Technical information
- ERP: 250 watts
- HAAT: 41 metres (135 ft)
- Repeater: CIOG-FM-1 92.5 Summerside

Links
- Website: inspire.fm

= CIOG-FM =

Christian radio station in Charlottetown, Prince Edward Island

CIOG-FM is a Canadian Christian radio station, broadcasting at 91.3 FM in Charlottetown, Prince Edward Island with a rebroadcaster CIOG-FM-1 at 92.5 FM in Summerside. Since April 2024, the station is known as "PEI's Inspire FM"

Owned by the International Harvesters for Christ Evangelistic Association, the station was licensed in 2008.

On June 16, 2010, CIOG applied to the CRTC to change its frequency for its Summerside transmitter from 91.1 to 92.5 MHz; the frequency change was approved on August 13, 2010.

On October 12, 2011, CIOG applied to the CRTC to increase power from 50 watts to 250 watts on both 91.3 and 92.5; the transmitter site for 91.3 will be relocated under the proposal.

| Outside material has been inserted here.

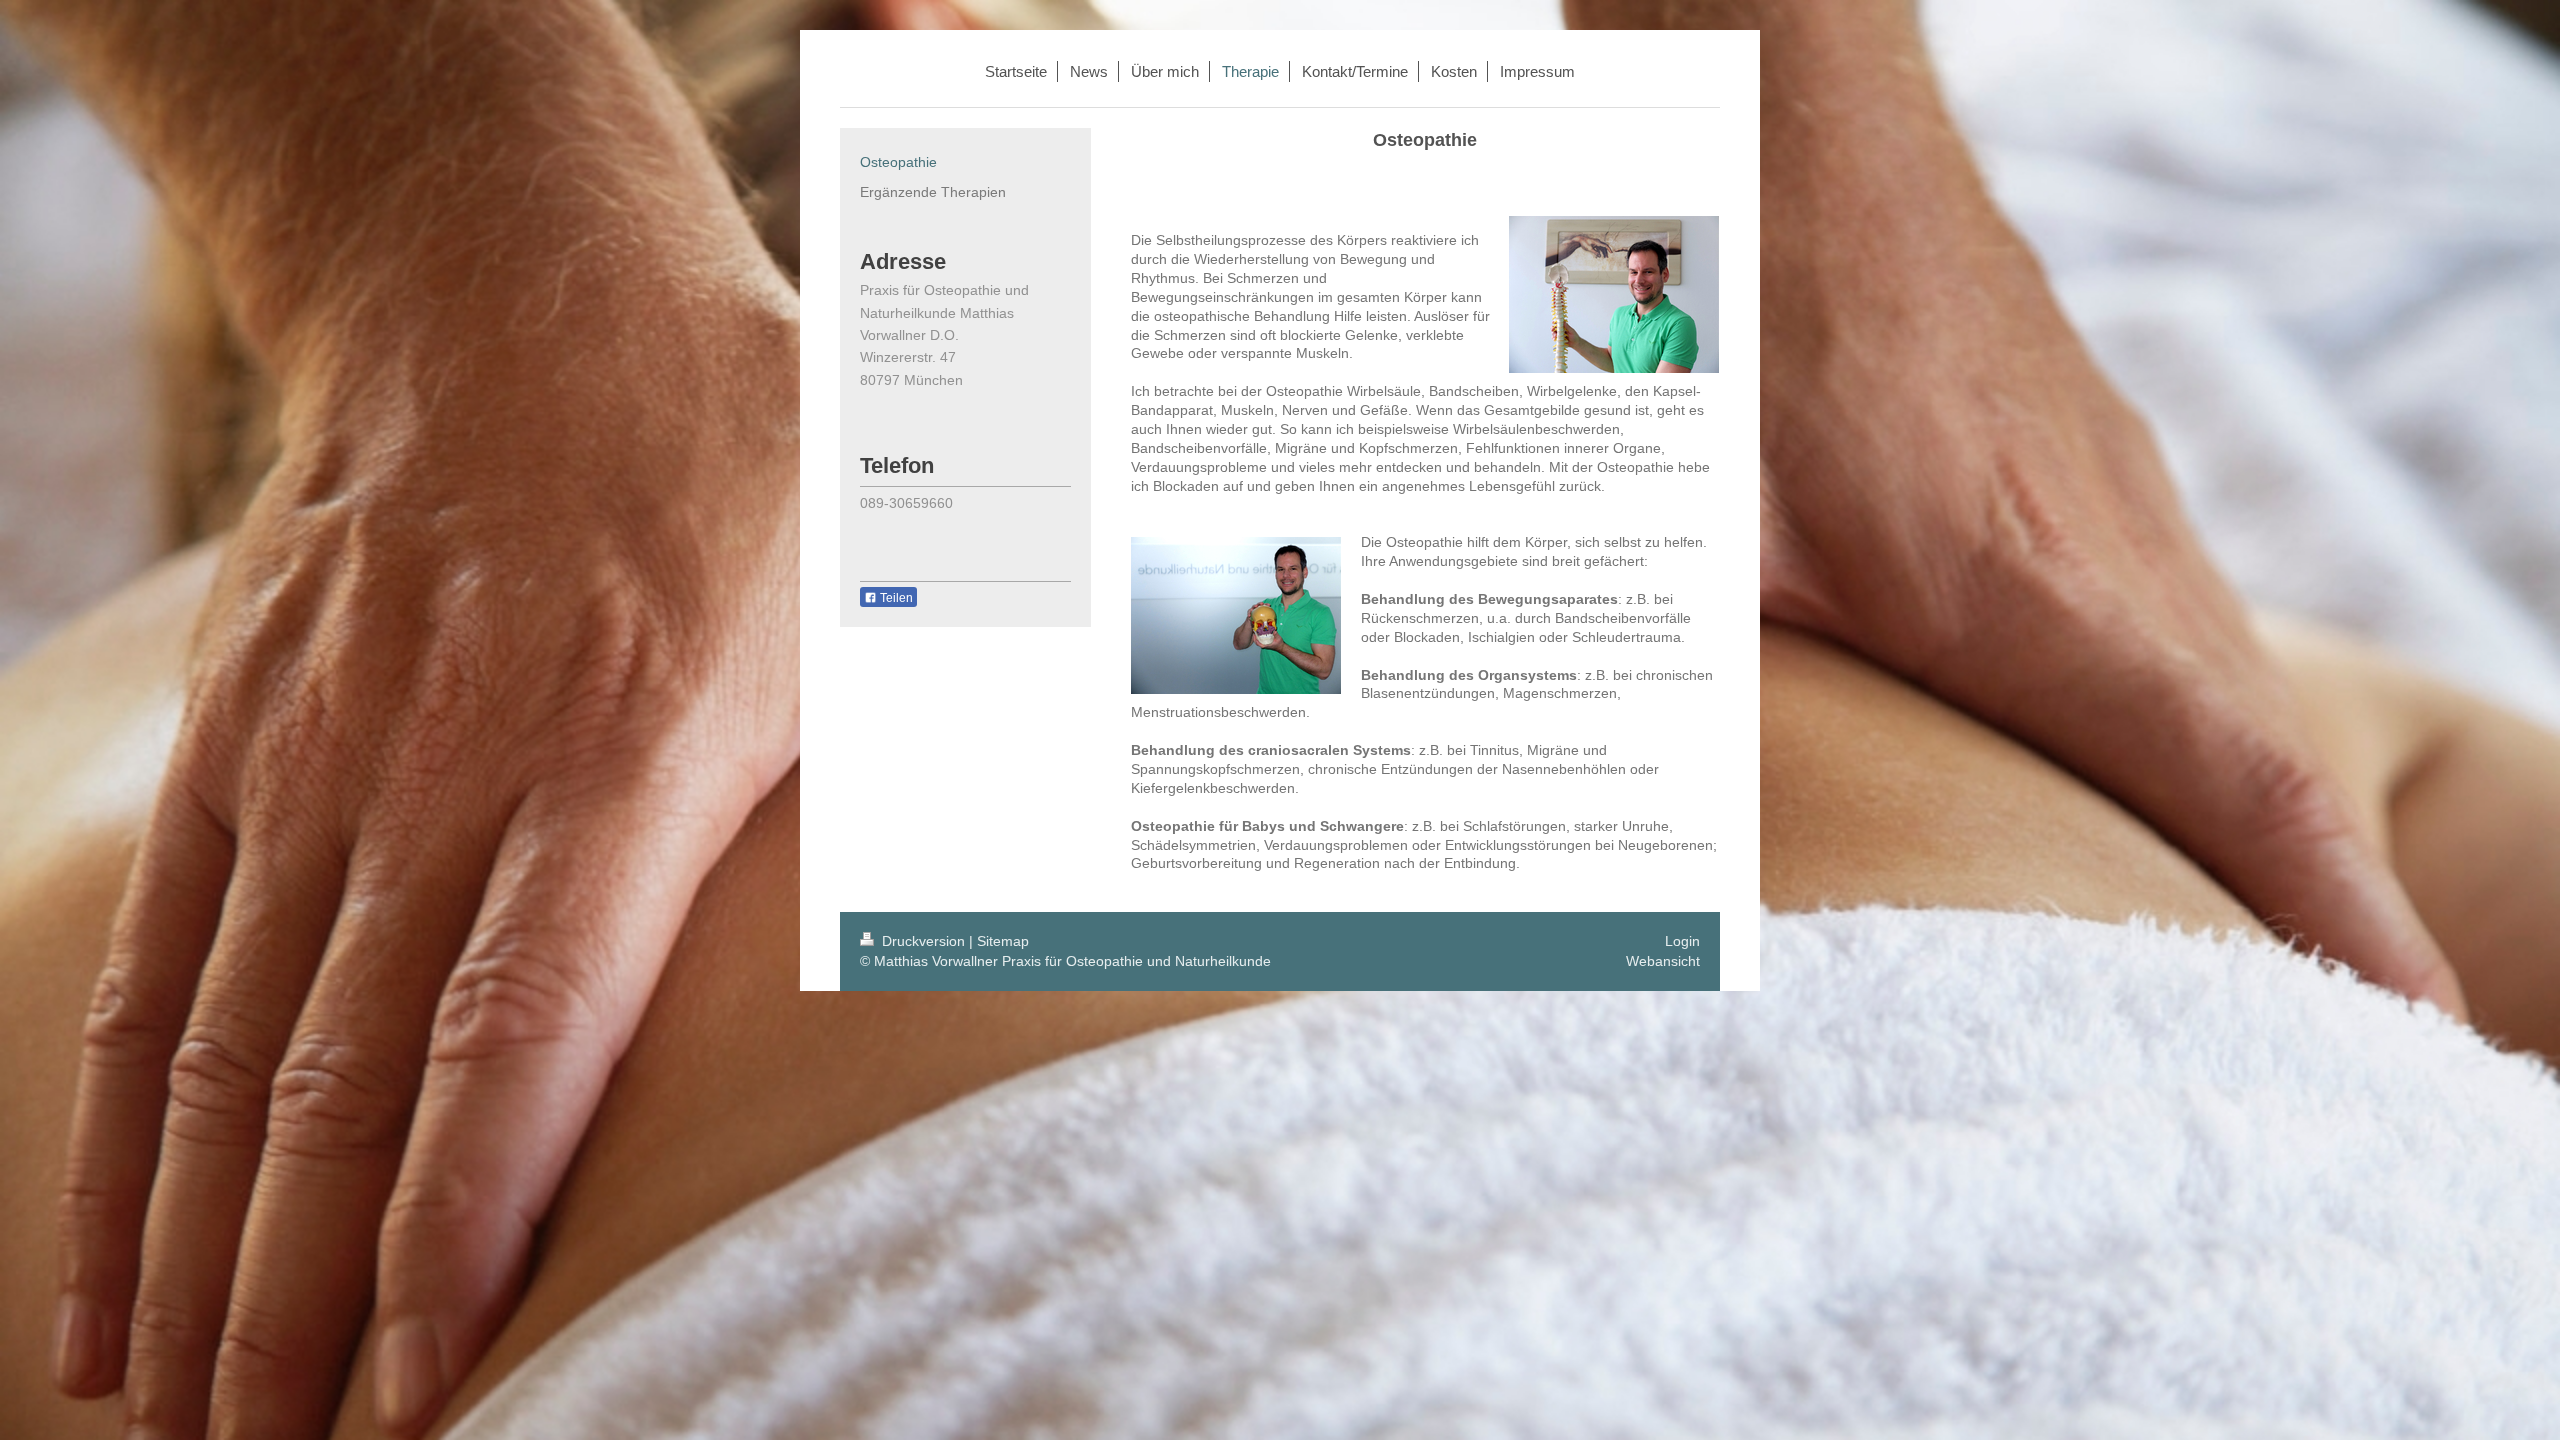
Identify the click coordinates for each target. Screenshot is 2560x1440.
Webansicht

On February 6, 2013, the CRTC approved the application by the station to change the authorized contours of 91.3 by increasing its effective radiated power (ERP) from 50 to 250 watts, and to change the authorized contours of 92.5 by increasing that transmitter's ERP from 50 to 250 watts.

In April of 2024, the station (along with Moncton sister station CITA-FM and Halifax's CJLU-FM) rebranded to "Inspire FM".